The project should be available at http://localhost:5173/.

## Adding content to the site

Static pages are added to the site via [markdown files](https://docs.github.com/en/get-started/writing-on-github/getting-started-with-writing-and-formatting-on-github/basic-writing-and-formatting-syntax). Markdown support is implemented in the
project using [mdsvex](https://mdsvex.pngwn.io/). Pages are added to the site by
adding a new entry to the [frontend/src/routes/](frontend/src/routes/) directory.

First, create a new sub-directory in the routes directory. For example, to add
a new page called "about", create a new directory called `about` and add
a `+page.md` file to it.

The `+page.md` file should contain the markdown content for the page. The page
will be added to the site and will be accessible at `http://PROJECT_URL/about`.

## Editorial workflow

New editorial content should be added in the `research` branch. This branch is
automatically deployed to the preview site in [GitHub Pages](https://kingsdigitallab.github.io/corpus-building/), together with the `develop` and `main` branches.

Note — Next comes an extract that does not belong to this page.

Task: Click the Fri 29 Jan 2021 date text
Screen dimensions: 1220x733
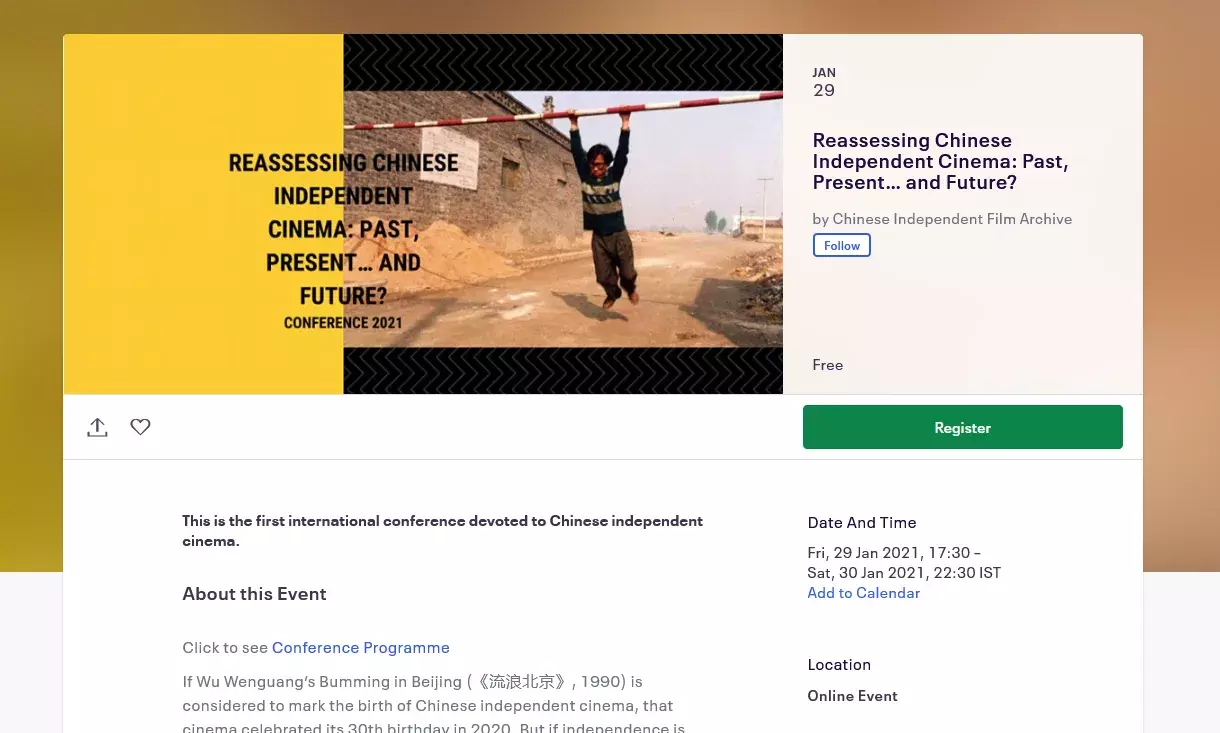Action: [893, 552]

Content that needs to be visible to the public should be added to the `main`
branch. Content to the `main` branch needs to be added via a pull request.

## Deployment

The site is automatically deployed, via a [GitHub Actions workflow](.github/workflows/frontend.yml), to GitHub Pages whenever there are commits to the `develop`, `main` or `research` branches.

The preview site is available at [https://kingsdigitallab.github.io/corpus-building/](https://kingsdigitallab.github.io/corpus-building/).